Still, photovoltaics are not yet competitive with oil/gas/coal generated electricity. Wind power essentially is competitive, but there is the old tradeoff between capital costs and operating costs (including fuel costs, which are basically zero for wind and solar). More on that in a bit.
It so happens, however, that the use of mirror-concentrated solar energy to generate electricity from standard steam-type turbines is competitive with fossil fuel generated power. Moreover, this isn't some back-of-the-envelope or even "demonstration plant" calculation. This is based on solar thermal electricity (STE) plants that have been generating power for decades. There is a 354-MW Solar Energy Generating Station (SEGS) in California’s Mojave Desert, which is still the world’s largest solar power plant, and it's been around for over 20 years. It uses parabolic troughs that focus heat onto tubes containing synthetic oil, which is then used to superheat steam for turbines.
The Nevada Solar One plant, for example, went on-line in June, 2007 near Boulder City, Nevada, covering a 350-acre site with 760 parabolic concentrators. Solar One is a 64-W plant, built and owned by Solargenix Energy, a subsidiary of Spain’s Acciona Group, will sell electricity to Nevada Power Company and Sierra Pacific Power Company under a 20-year power purchase agreement. It has enough thermal storage power such that it's expected to be able to meet 98% of it's baseload requirements, meaning that it will use gas turbines for backup for only about 2% of its power generating needs. The SEGS plant needs backup power for as much as 25% of its operation.
Notice the origin of the Solar One plant, however: Spain. Spain is currently the World Leader in STE, despite being at the same latitude as New England. But Europe has made high level policy commitments to renewable power generation, while the U.S. has made high level policy commitments to using military power to "secure" oil resources, and denying that atmospheric CO2 buildup has climate change implications.
Another method of STE collection is the "solar tower" design, which puts a bunch of mirrors that focus the light onto a tower containing a molten salt. The large thermal inertia of such a system also allows near continuous power generation.
Nationally, the best places for "harvesting" solar thermal power (and solar power generally) are in the Southwestern states, California, Nevada, New Mexico, and Texas. California would be doing a better job of it were it not for the fact that the California State budget requires a 2/3 supermajority to pass each year, and so is perennially hostage to the California Republican Party, as deranged a crew as I have ever encountered. The CRP is basically for tax cuts and prisons, as nearly as I can tell. I'd quit the Party if I thought it would do any good, but all I'd get for my trouble would be that I wouldn't get their campaign literature any more, and really, someone needs to keep track of these folks.

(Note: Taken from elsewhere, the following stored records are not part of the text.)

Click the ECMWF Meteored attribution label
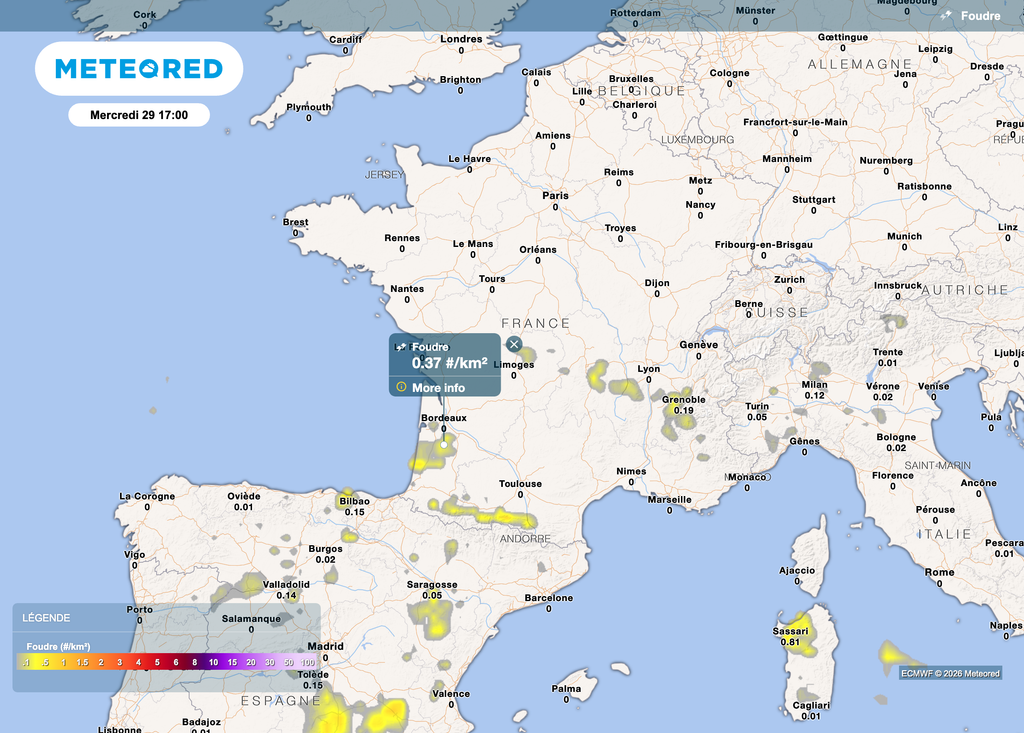 click(x=949, y=673)
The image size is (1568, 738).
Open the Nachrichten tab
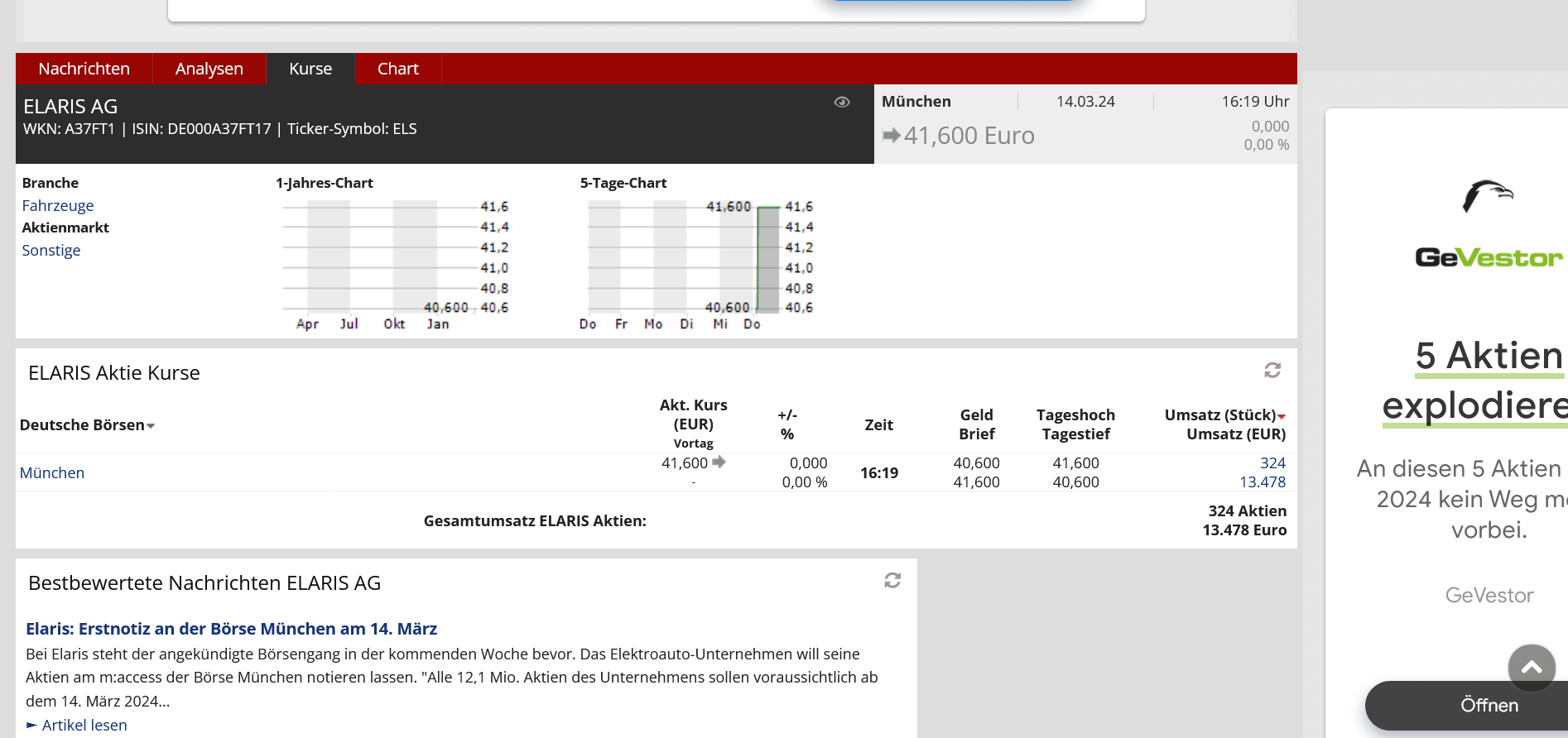click(x=84, y=69)
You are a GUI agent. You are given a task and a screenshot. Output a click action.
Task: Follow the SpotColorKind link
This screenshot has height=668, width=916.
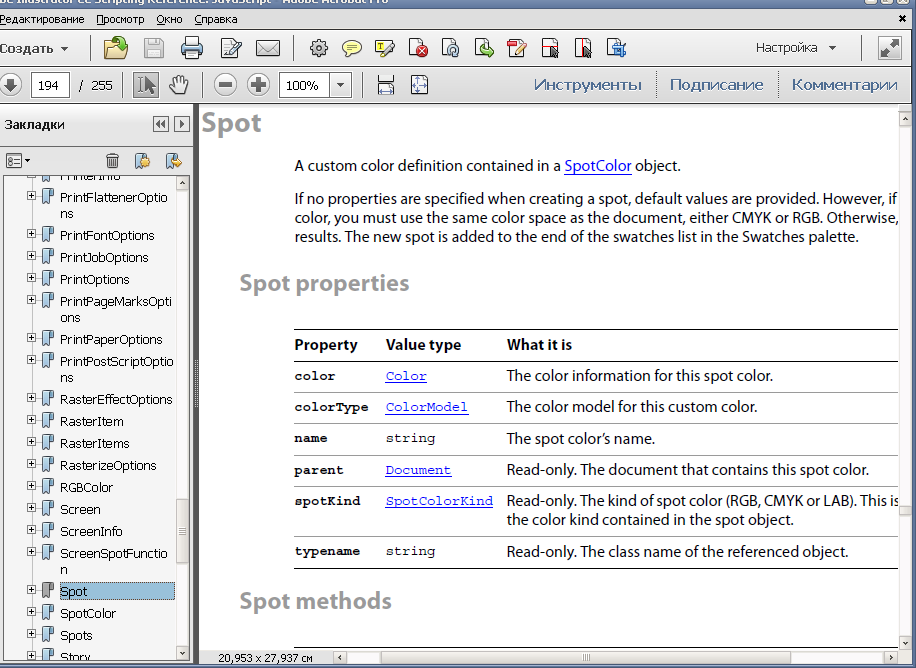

Anyway, to return to the meat of the matter, the pure economic case for STE, as well as wind power, photovoltaics, and even nuclear power, is complicated by two factors. One is that "deregulation" of the power industry over the past several decades has put its organization and management into such turmoil that no one in authority is willing to take any chances on things like trying new power plant designs and such. All the risk-taking is centered on finance, trading, and how much those at the top can slip into their own pockets without being sent to jail.
The second complication is that the price of fuel over the past several decades has fluctuated wildly, as has the cost of investment capital. All of the renewables (plus nuclear) substitute high initial capital expenditures for lower operating costs, low to zero fuel costs. On the other hand, fossil fuels (and nuclear power) have fairly high "externalities," which is econospeak for "getting someone else to pay part of the price." In the case of fossil fuels, the externalities are such things as local pollution, global climate change, and foreign wars.
In the grand scheme of things, "capital investment" can be used to build things that actually create more goods and services, or it can be used to build things that siphon money from one set of pockets to another. A road, or example, provides a service, while a toll booth on the road pulls money from the pockets of motorists. My own dark suspicion about the current state of the U.S. economy is that it is concentrating on building toll booths rather than new roads.
Spending money on such things as STE power plants could reduce U.S. dependence on foreign energy sources, reduce the environmental damage of mining to land and water (at some cost to desert ecosystems, I'll stipulate that). It could, in short, create useful capital rather than mere "transfer payment" capital.
Which, again, may be one of the reasons why some people are against such things.